Christmas came early for Bob Dylan fans this week after the legendary singer-songwriter unveiled plans to release a massive box set chronicling his 1974 concert tour with The Band.

Announced Tuesday, the 27-disc collection will feature 431 tracks and include full recordings of 27 of the 40 shows on that tour, including a gig at Toronto’s Maple Leaf Gardens. Columbia Records/Legacy Recordings revealed the set will be released on Sept. 20.

Dylan’s 1974 tour marked his first outing in eight years and reunited him with The Band – who were formed in Toronto and backed the musician nearly a decade earlier. In the intervening years, The Band had become notable in their own right, playing Woodstock and releasing their own albums.

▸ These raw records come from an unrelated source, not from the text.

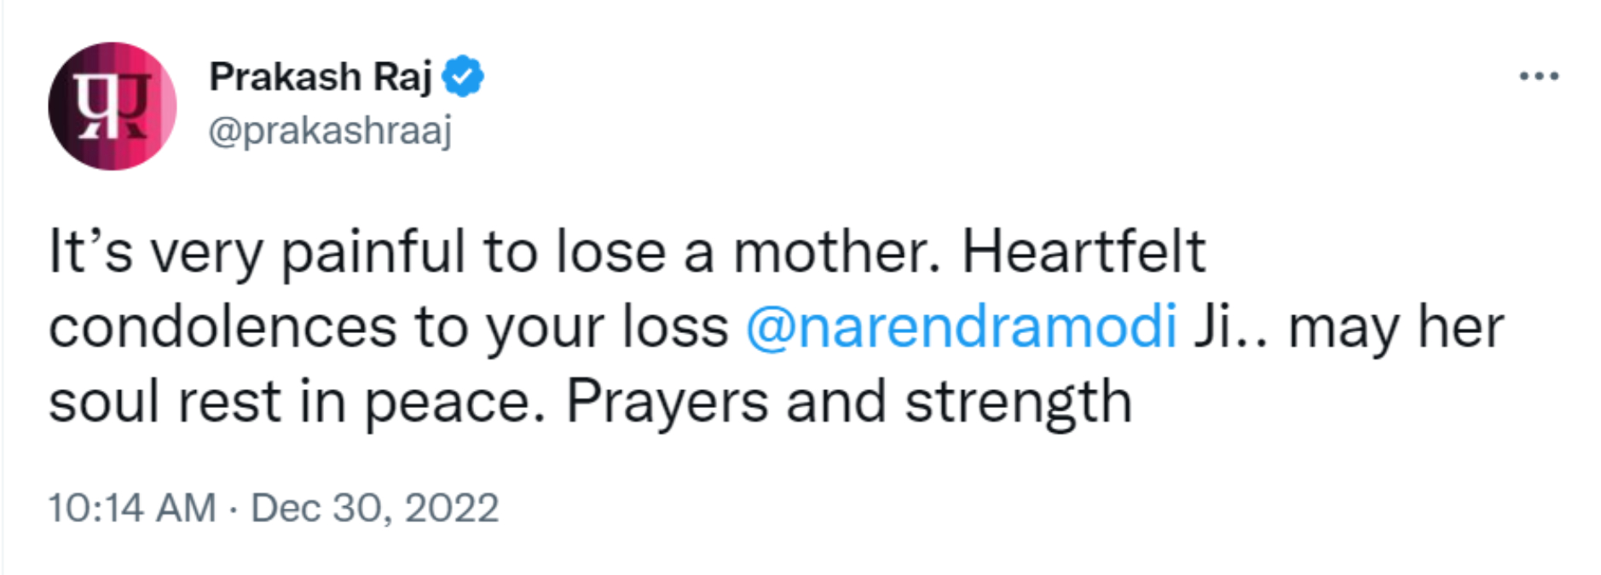Click the Dec 30, 2022 date
The height and width of the screenshot is (575, 1601).
374,509
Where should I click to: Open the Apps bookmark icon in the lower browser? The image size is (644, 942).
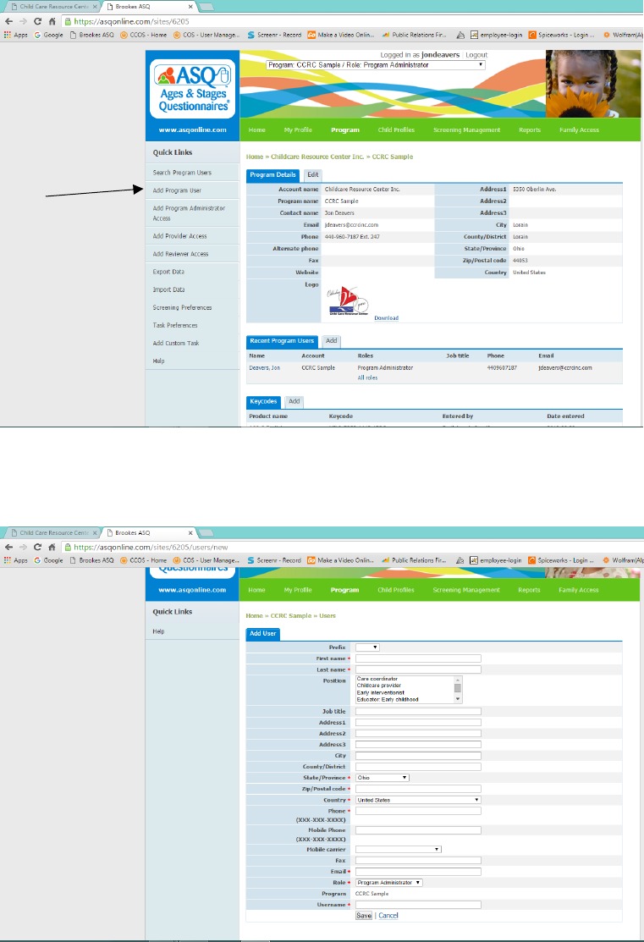coord(8,560)
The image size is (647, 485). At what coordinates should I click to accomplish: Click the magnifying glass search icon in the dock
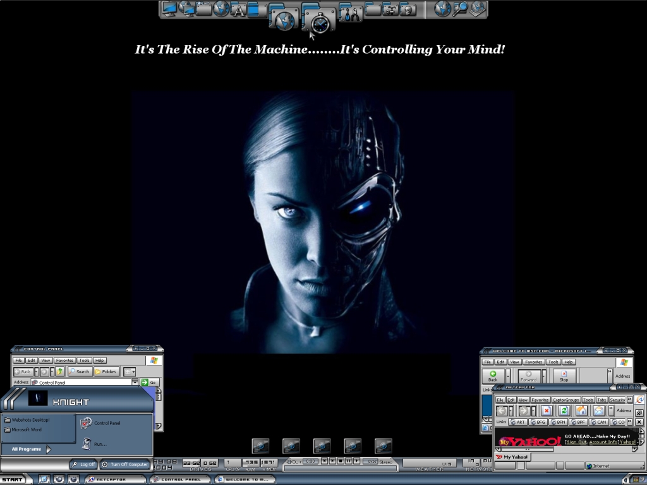[461, 9]
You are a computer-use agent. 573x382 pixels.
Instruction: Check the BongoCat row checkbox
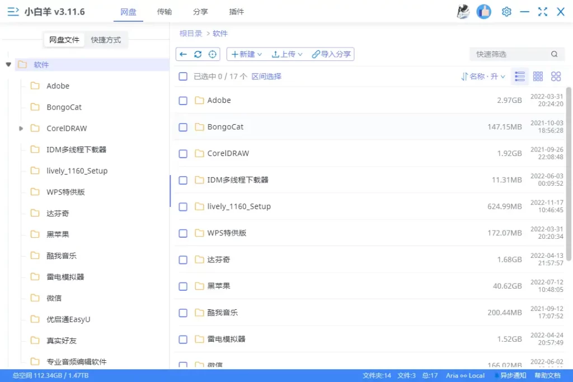coord(183,127)
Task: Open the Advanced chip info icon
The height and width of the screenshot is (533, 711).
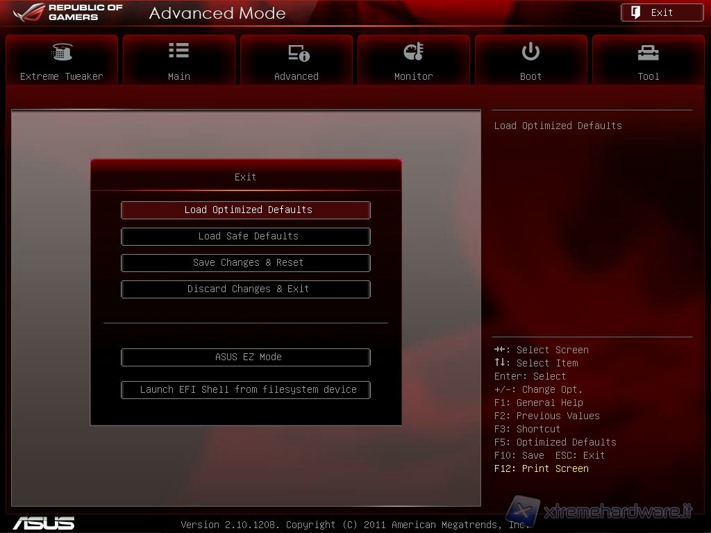Action: click(298, 53)
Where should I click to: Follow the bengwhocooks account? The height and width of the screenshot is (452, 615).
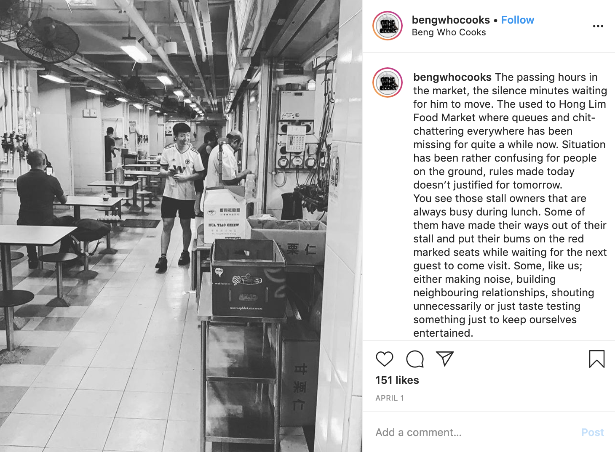pos(517,20)
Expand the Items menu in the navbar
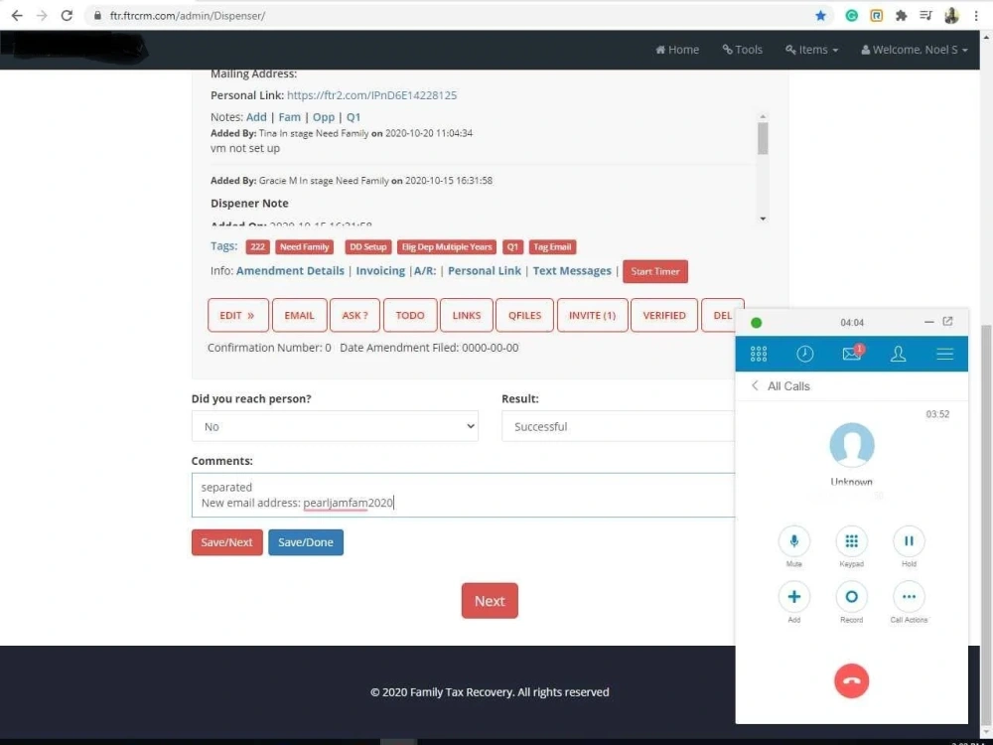The image size is (993, 745). click(811, 49)
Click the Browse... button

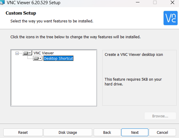(x=160, y=116)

Booked into arenas for the first time ever, Dylan and The Band performed 30 dates in 42 days (often playing two shows per day) before an average audience of 18,500. In front of those crowds, they brought an energy that Rolling Stone’s Ben Fong-Torres described as “searing and soaring, unified and precise…excellent in itself.” Music critic Robert Christgau compared the sound to Dylan “running over his old songs like a truck.”

Fans looking for a less cumbersome package can opt for a three-album vinyl edition that will be pressed by Jack White’s Third Man Records as part of the company’s Vault subscription service.

But the release is strictly for Dylan completists. The 1974 Live Recordings will contain 21 different versions of Lay Lady Lay alone.

And even though it might seem staggering, at 27 discs The 1974 Live Recordings pales comparison to two other past releases. In 2013, Dylan unveiled a 47-CD complete album collection, and in 2016 the music great dropped a 36-CD set his 1966 tour with The Band.

“We were booed off of every stage in Europe,” The Band’s Robbie Robertson recalled to Newsweek of their previous run together. “What happened (on opening night) in Chicago is so reassuring for us.”